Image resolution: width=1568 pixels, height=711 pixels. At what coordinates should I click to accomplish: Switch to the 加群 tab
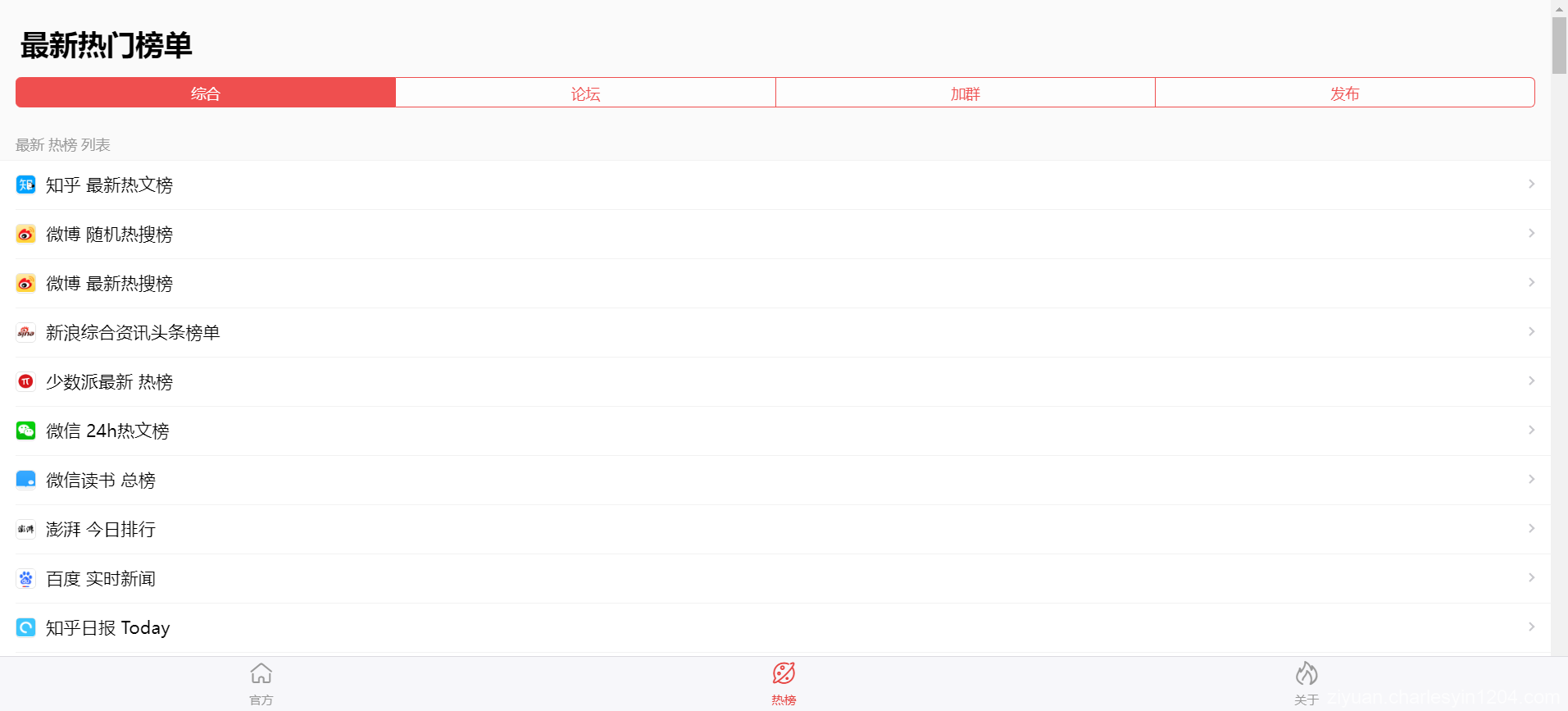[x=966, y=93]
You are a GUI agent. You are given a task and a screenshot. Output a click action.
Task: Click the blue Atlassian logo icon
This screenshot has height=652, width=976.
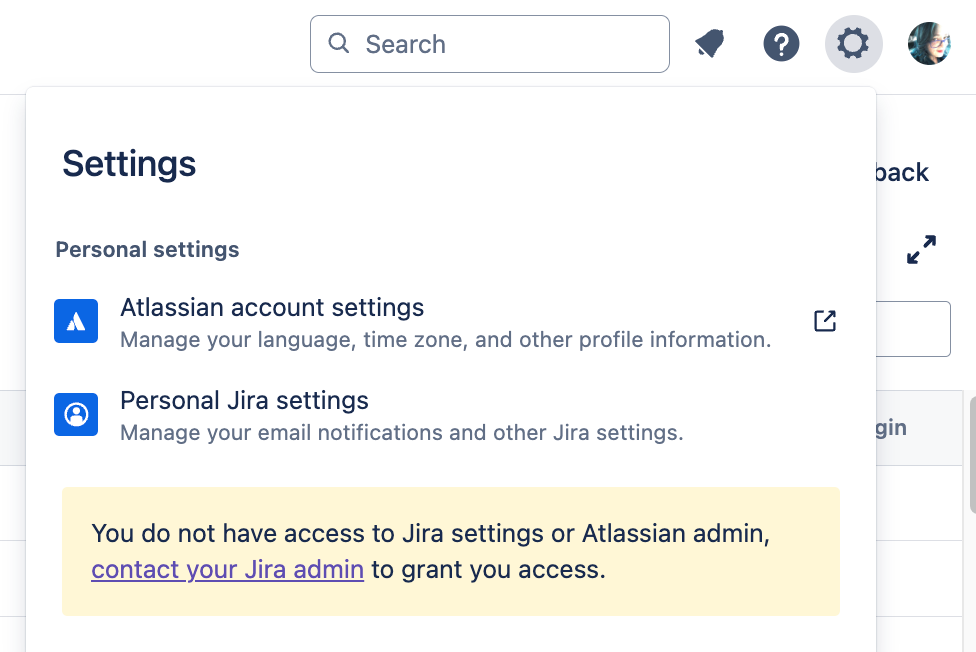click(76, 321)
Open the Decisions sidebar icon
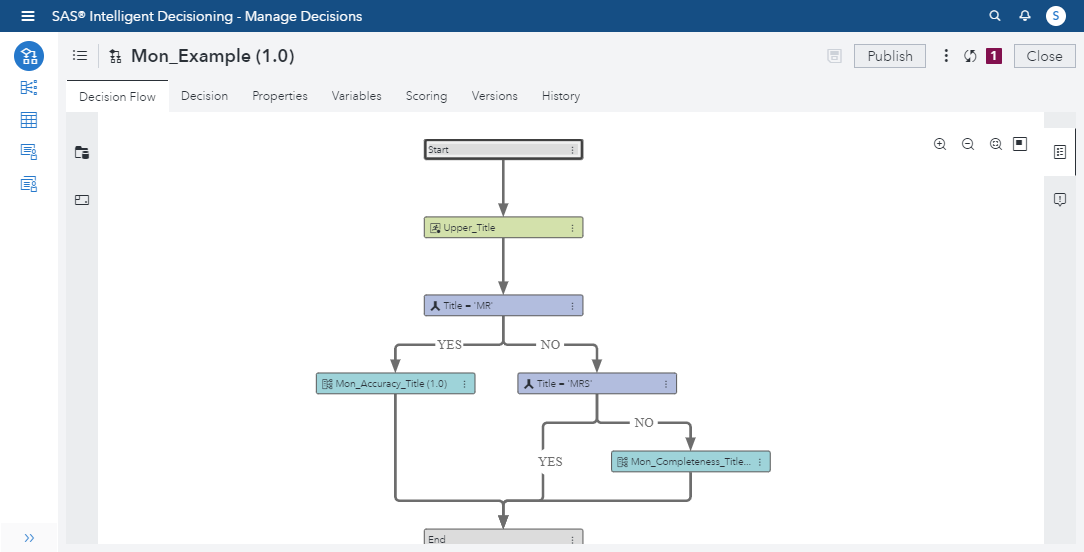1084x552 pixels. (x=29, y=56)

=-=-=

● Exercise objective
Copy out every line of the records above word for word, leaving out the pictures.

● Correct result
Image resolution: width=1568 pixels, height=711 pixels. At what coordinates should I click to accomplish: Switch to the 加群 tab
[x=966, y=93]
You are a GUI agent. You are given a task and a screenshot. Output a click action.
Task: Click the blue Atlassian logo icon
This screenshot has height=652, width=976.
click(76, 321)
Open the Decisions sidebar icon
1084x552 pixels. (x=29, y=56)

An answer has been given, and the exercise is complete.